SM’s drilling team “knew” that there were karsts in the formation that it had targeted.

“It’s kind of hard to tell on the seismic how bad it is. You can see kind of some wiggles there and think, ‘Well, okay, I’m not sure exactly what that is, but it could be a karst.’ We really thought we could drill through it, and we need to be able to drill through some of these. And that’s why we went to oil-based, to develop all the acreage…

“So we had to drill through one at some point to see how it went. We really think moving to oil-based here is going to help us a lot in terms of dealing with the shales that are in those karsts, and I hope we’ll be able to develop most of the acreage with that technique.”

It’s still early days to project initial returns on investments (IRR) in the play, said Ottoson. Is it better than another onshore formation?

“It’s still too early,” said the COO. “I will tell you that we’re not going to drill anything that’s not competitive on our portfolio over the long — over a period of time. It’s still really early in the program. Right now, I would say it’s not competitive with the Eagle Ford, the best parts of Eagle Ford, but I hope it will be as we get on with longer laterals and improvements in our drilling costs.”

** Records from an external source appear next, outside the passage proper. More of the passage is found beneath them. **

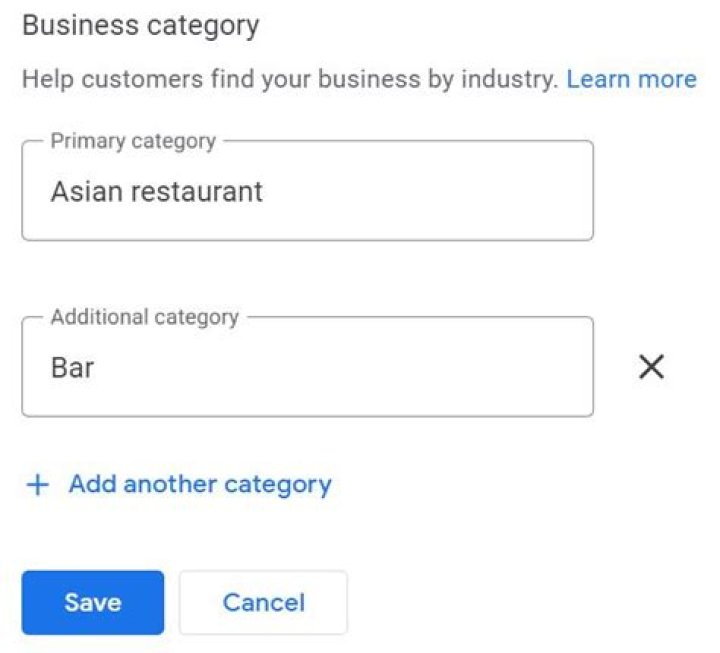Focus the Additional category field
720x653 pixels.
pos(307,368)
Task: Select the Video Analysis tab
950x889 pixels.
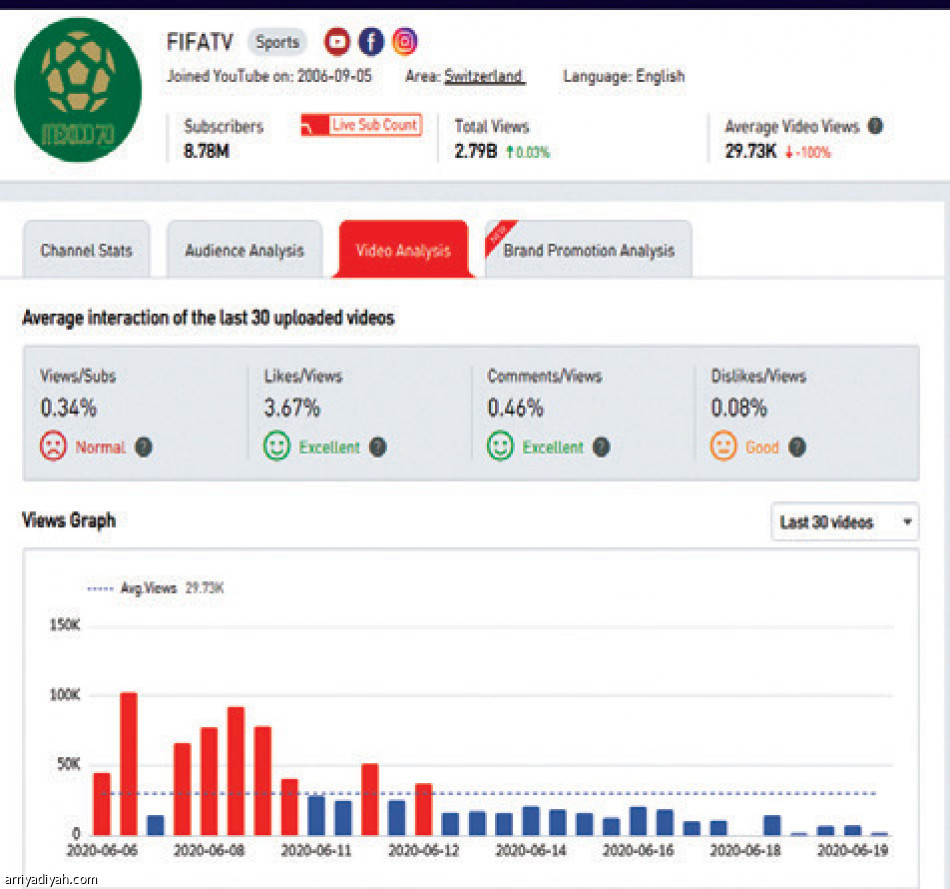Action: [403, 250]
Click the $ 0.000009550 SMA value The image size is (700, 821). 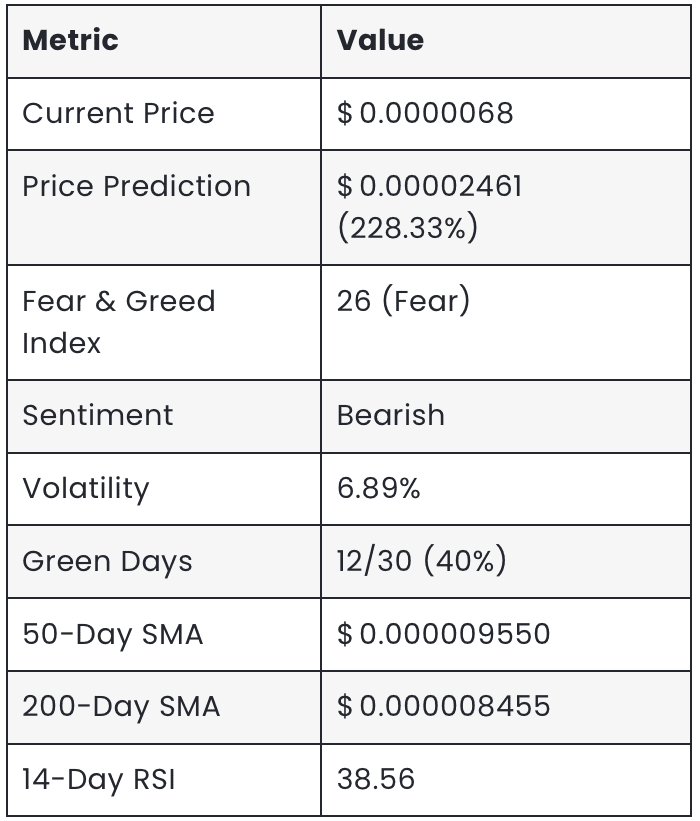click(x=443, y=634)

But the Eagle Ford Shale’s success won’t last forever, said Ottoson.

At this point, SM “may not go whole hog drilling in the Mississippian, we’re not going to throw five rigs in there, but that doesn’t mean we’re going to let all the acreage expire and then have nothing in the pot…once we’re done drilling the Eagle Ford either. So you have to maintain the program over the long haul…but certainly, we are looking for projects that will fit in our portfolio rates of return over the long term.”‘

TPH’s team said it was taking a “more conservative view” on the Mississippian’s valuation and prospectivity, and it plans to follow the trend of datapoints on well variability. Analysts believe there is “more limited” merger and acquisition interest based on recent transaction values.

“NAV adjustments” are being made for TPH-covered companies in the Mississippian, which include Chesapeake, SandRidge, Devon Energy Corp., Range Resources Inc. and Midstates Petroleum Co. Inc. For Chesapeake, that means a cut of around $3.00 to $18, while SandRidge’s is cut “$2/ish to $6″ on an adjusted type curve, prospectivity and slower development.” For Devon, it’s a drop of about $1 on an adjusted type curve, and for Range it’s down by about $3.00 to $68 “with more conservative risking” in the play. Midstates was cut by $1.00 on “type curve and prospectivity adjustments.”